Although it is rare, a pathology report like any other type of medical test can be wrong. However, studies have shown that the error rate in pathology is very low (less than 2%) so most reports will be correct.
No. Dysplasia does not mean cancer. Dysplasia is a term pathologists use to describe a group of cells showing an abnormal pattern of maturation. While dysplasia does not mean cancer, in many parts of the body it is considered a precancerous condition because it can lead to the development of cancer over time. Pathologists often divide dysplasia into two categories, low-grade and high-grade, with high-grade being associated with a greater risk of developing cancer.
No. Cytologic atypia does not mean cancer. Cytologic atypia is a term pathologists use to describe cells that look abnormal when examined under the microscope. Cytologic atypia can be seen in cancerous tumours and a variety of non-cancerous conditions such as an infection, inflammation, or after radiation treatment. Pathologists use information such as the medical history of the patient and additional test results to determine the cause of the cytologic atypia.
No. Atypia does not mean cancer. Atypia is a term pathologists use to describe cells that look abnormal when examined under the microscope. Atypia can be seen in cancerous tumours and a variety of non-cancerous conditions such as an infection, inflammation, or after radiation treatment. Pathologists use information such as the medical history of the patient and additional test results to determine the cause of the atypia.

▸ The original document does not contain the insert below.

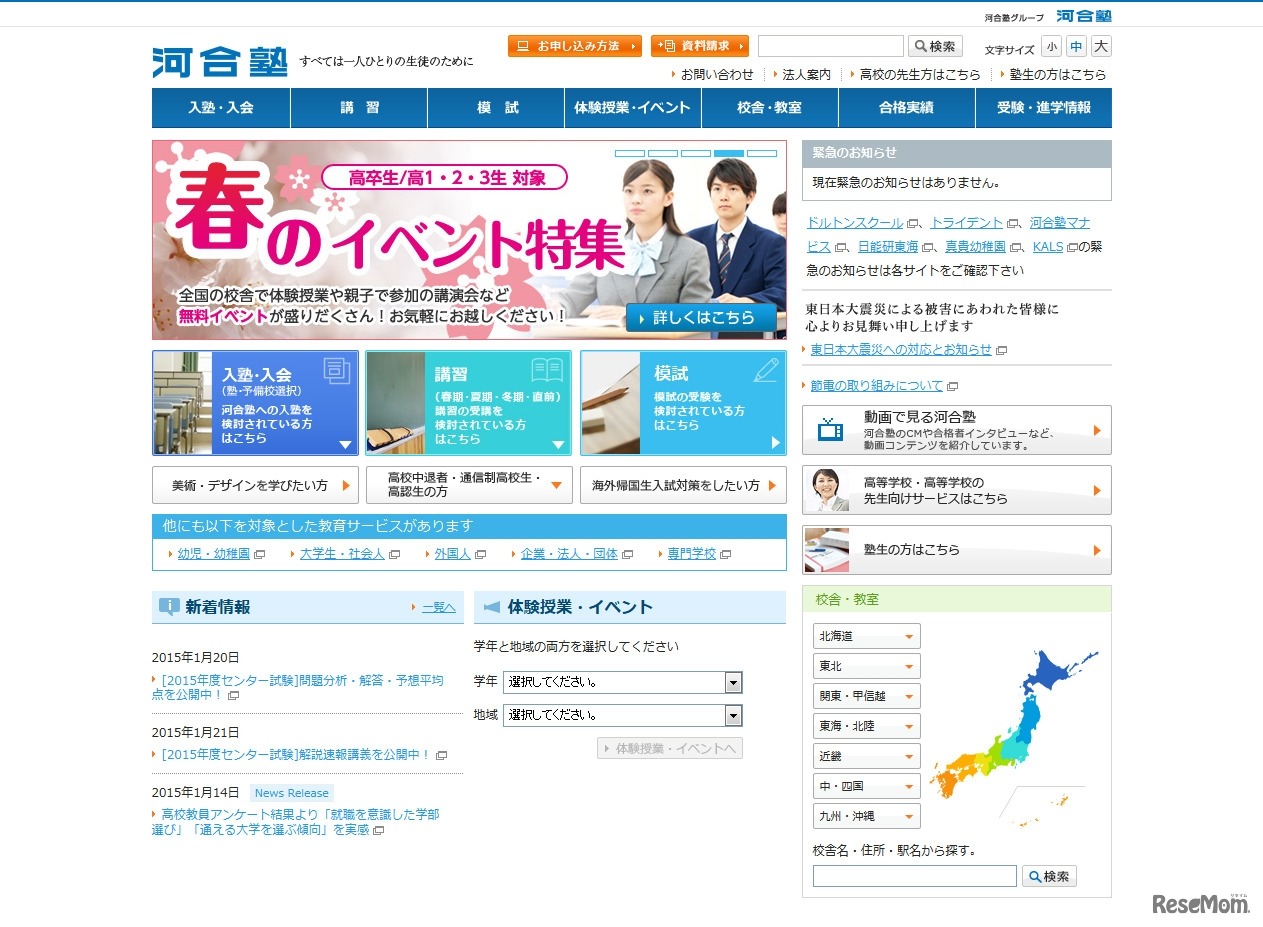Image resolution: width=1263 pixels, height=927 pixels.
Task: Set font size to 小
Action: point(1050,46)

Yes. Atypical cells can be benign (non-cancerous). Atypical is a word pathologists use to describe cells that look abnormal when examined under the microscope. Atypical cells can be seen in cancerous tumours and a variety of non-cancerous conditions such as an infection, inflammation, or after radiation treatment.
No. Atypia is not the same as dysplasia. Atypia is a term pathologists use to describe any cells that look abnormal when examined under the microscope. In contrast, dysplasia is used to describe a group of cells showing an abnormal pattern of maturation. While areas of dysplasia typically show atypia, not all atypia is associated with dysplasia. In addition, in many parts of the body dysplasia is considered a precancerous condition because it can lead to the development of cancer over time. In contrast, atypia can be seen cancerous tumours and in a variety of non-cancerous conditions.
Metaplasia is not a type of cancer but some types of metaplasia can increase the risk of developing cancer over time. For example, Barrett’s esophagus is associated with an increased risk for developing a type of esophagus cancer called adenocarcinoma.
A positive margin means that tumour cells were seen at the cut edge of the tissue sample. A positive margin is important because it suggests that tumour cells may have been left in your body during the surgical procedure performed to remove the tumour.
A negative margin means that no tumour cells were seen at the cut edge of the tissue sample. A negative margin is important because it means that no tumour cells were left in that area of your body when the surgical procedure was performed to remove the tumour.
Yes. A pathologist is a medical doctor with additional subspecialty training in the area of pathology. Types of pathologists include anatomical pathologists, hematopathologists, neuropathologists, and forensic pathologists. To become a pathologist a person must complete medical school followed by residency training. Most pathologists also complete an additional 1 to 2 years of fellowship training after residency.